--- Material shown ---
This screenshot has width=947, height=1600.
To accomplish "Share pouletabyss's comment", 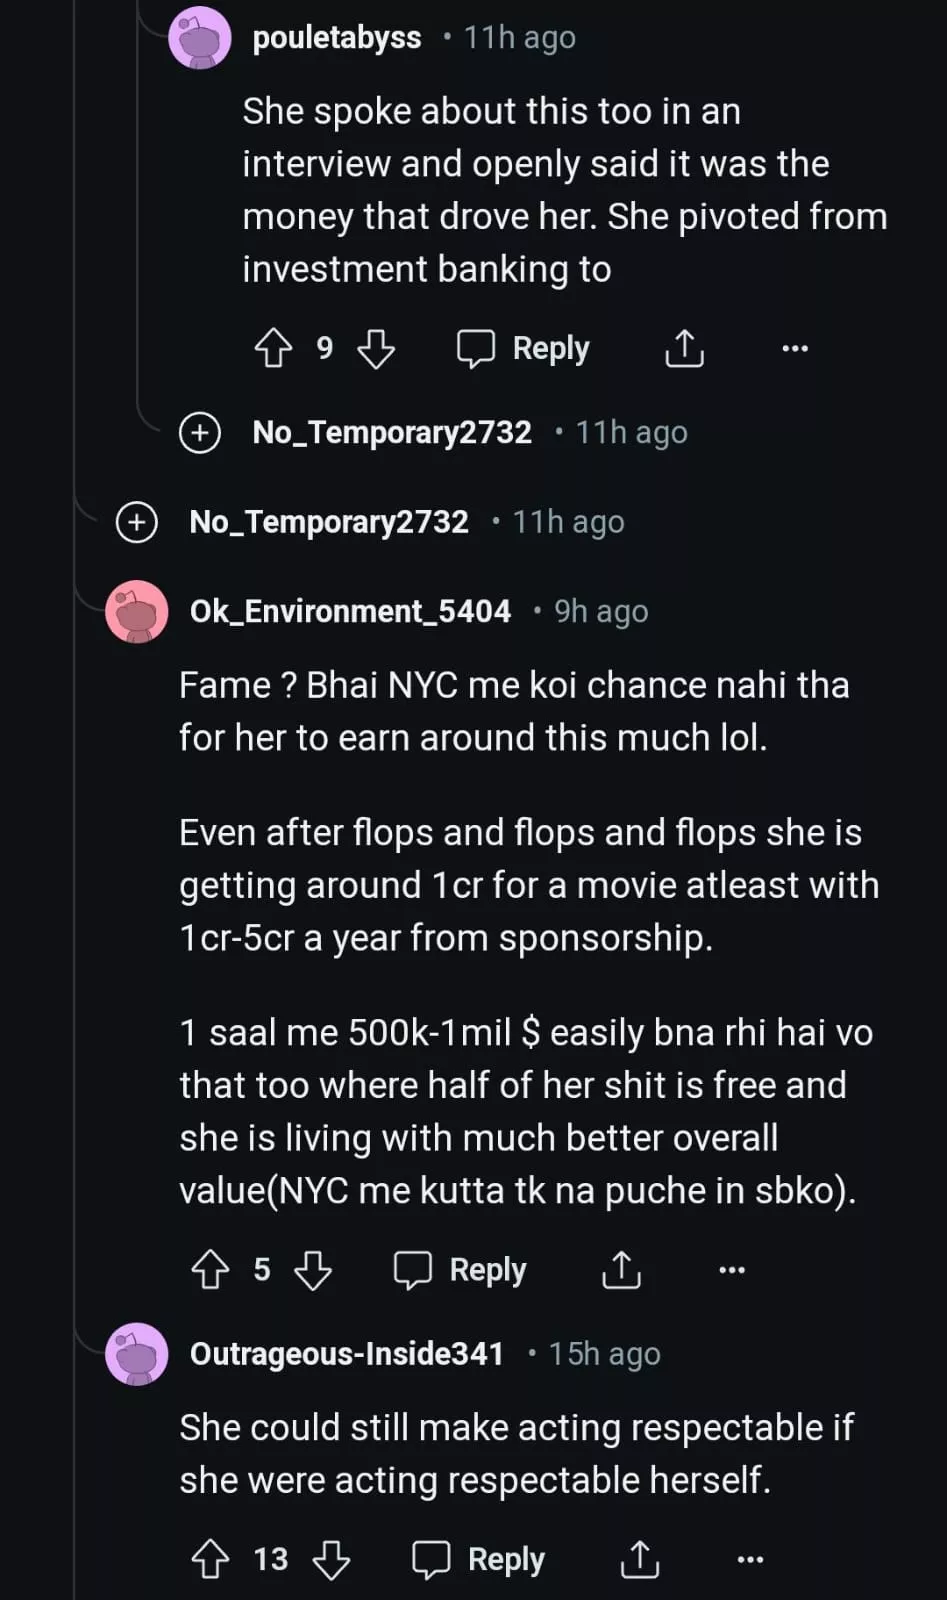I will [684, 348].
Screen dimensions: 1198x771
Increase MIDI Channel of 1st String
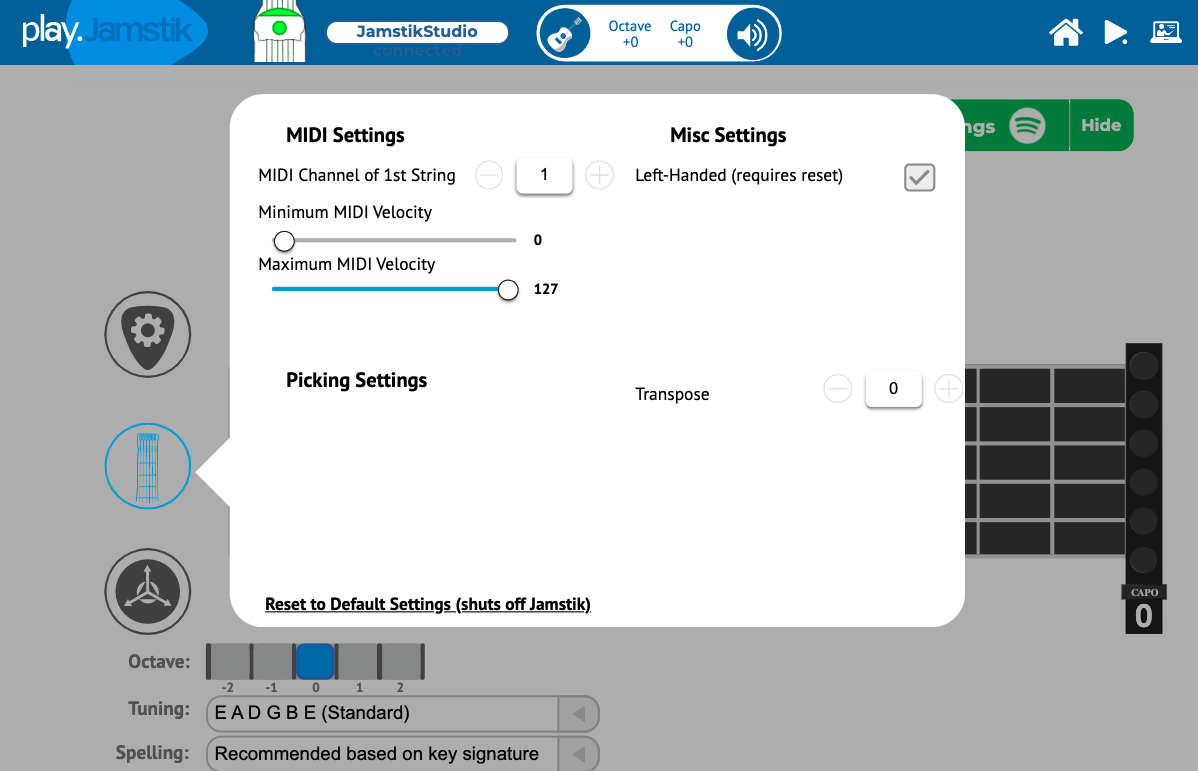click(x=599, y=176)
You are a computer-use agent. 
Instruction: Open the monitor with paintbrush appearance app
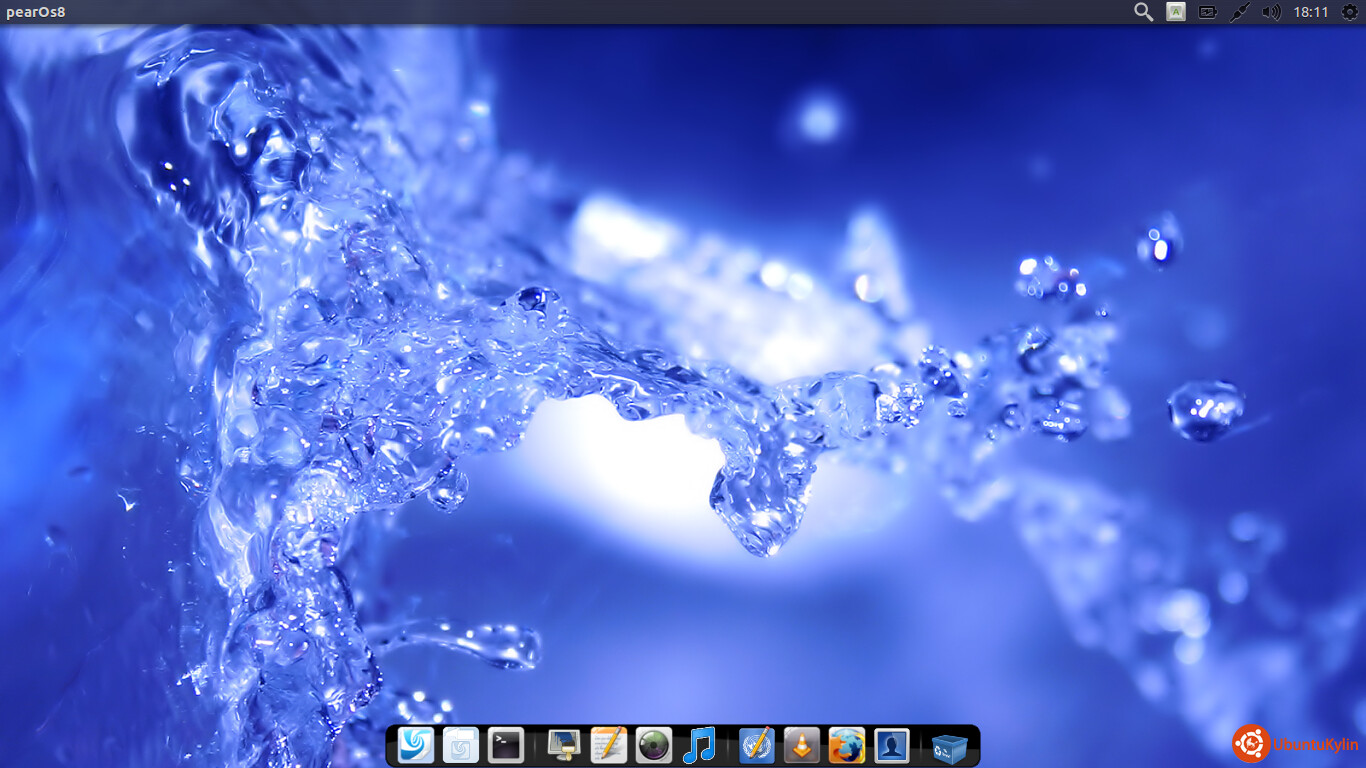tap(564, 746)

--- Work instructions ---
Reproduce exactly and only the lines from the one with "You are a computer-use agent." through the last entry, both included, excluding every picture.

--- Task result ---
You are a computer-use agent. 
Instruction: Open the monitor with paintbrush appearance app
tap(564, 746)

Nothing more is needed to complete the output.